### Record set:
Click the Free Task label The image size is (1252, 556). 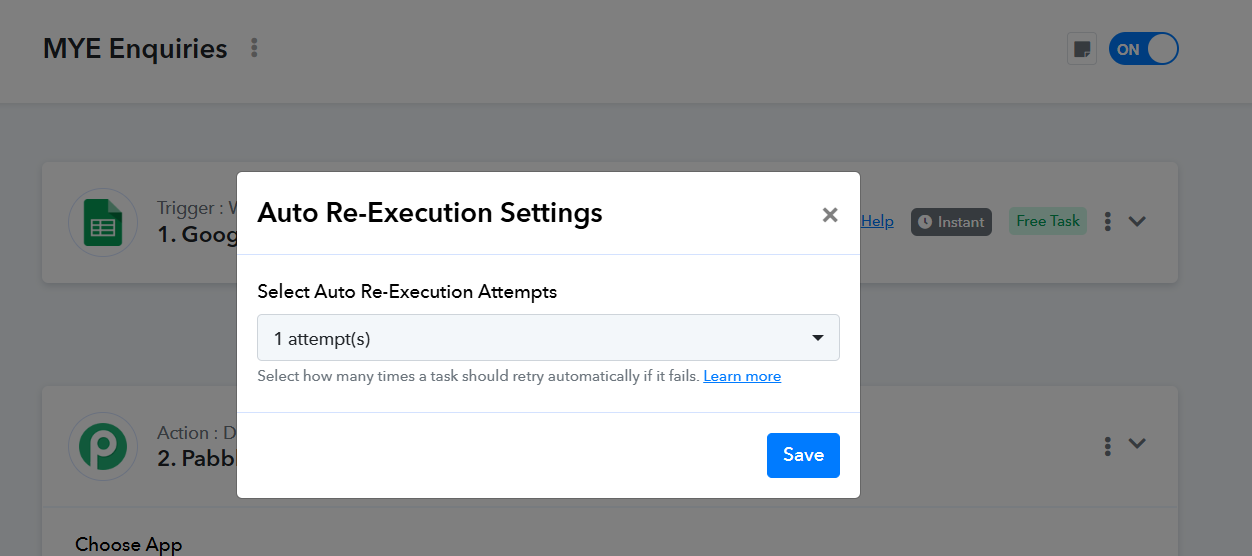1048,221
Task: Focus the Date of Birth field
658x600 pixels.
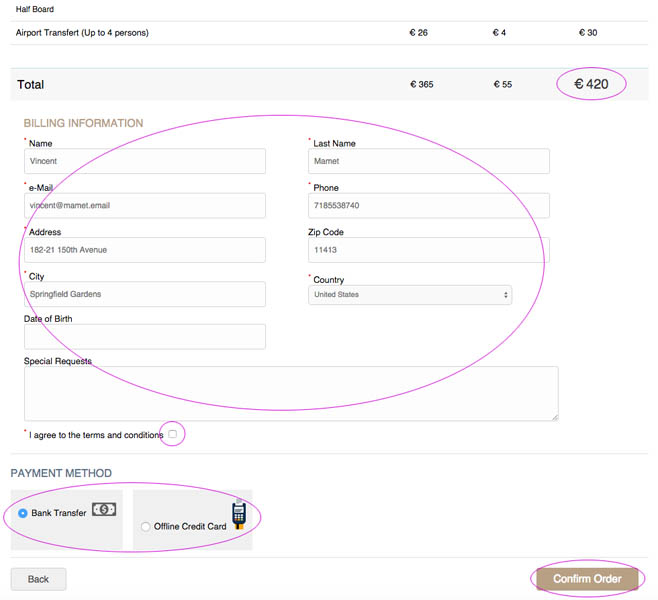Action: click(x=145, y=337)
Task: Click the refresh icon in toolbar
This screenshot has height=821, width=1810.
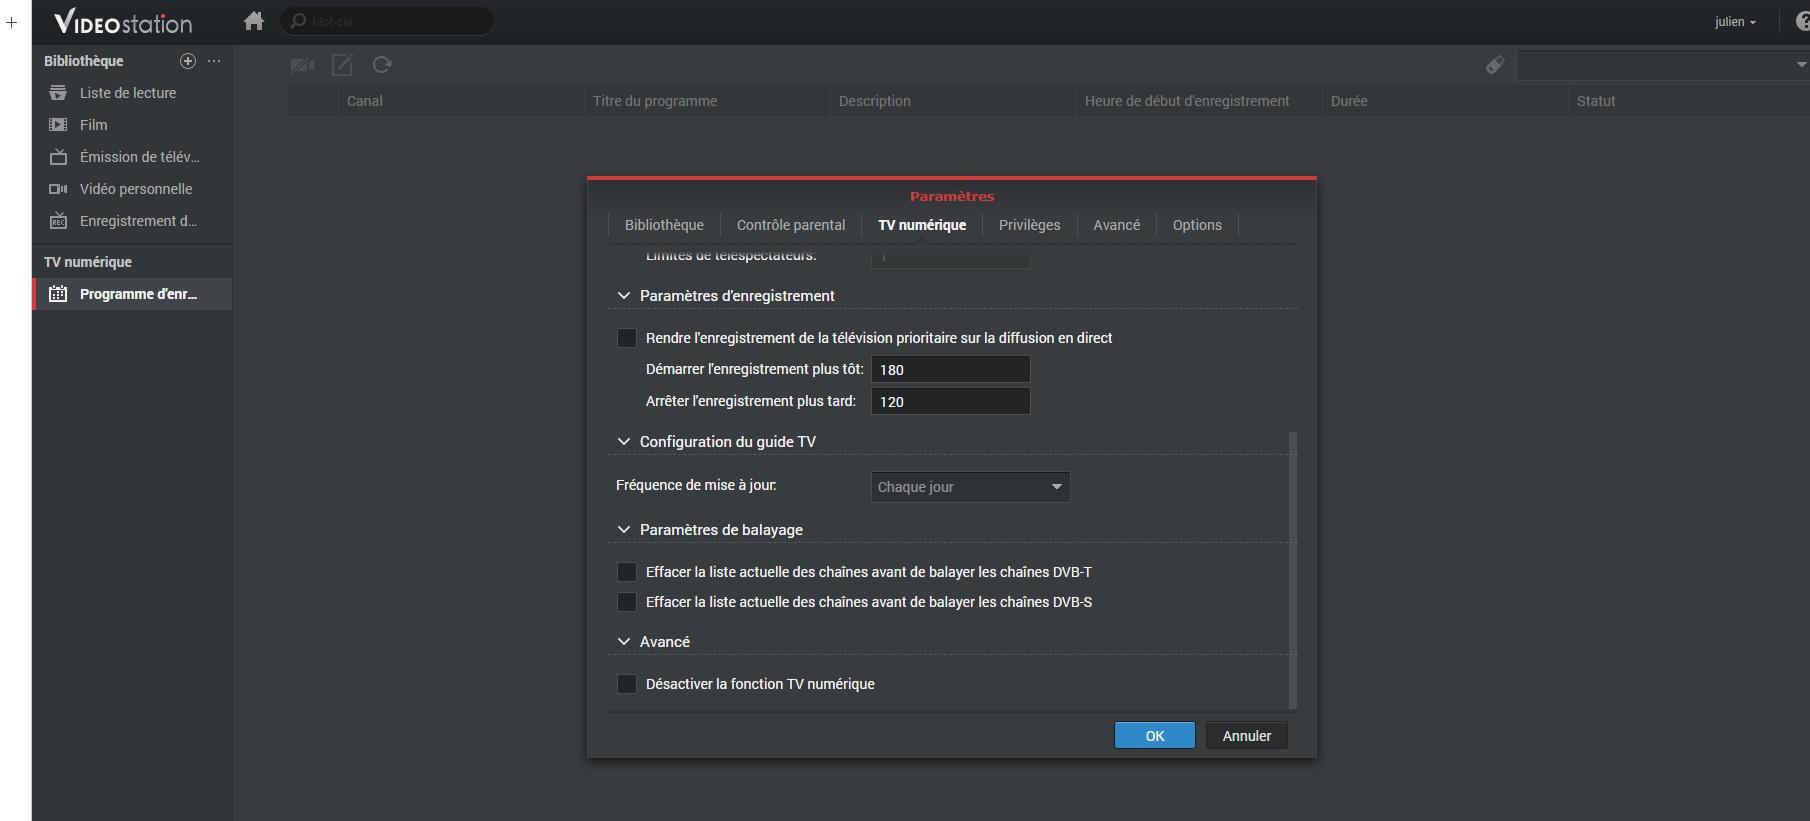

### What the exercise asks:
Give back exactly the lines from the line with "658x600 pixels." through the end of the material above, inclusive, with no pictures.

### Task solution:
658x600 pixels.
Action: click(x=145, y=337)
Task: Click the refresh icon in toolbar
This screenshot has height=821, width=1810.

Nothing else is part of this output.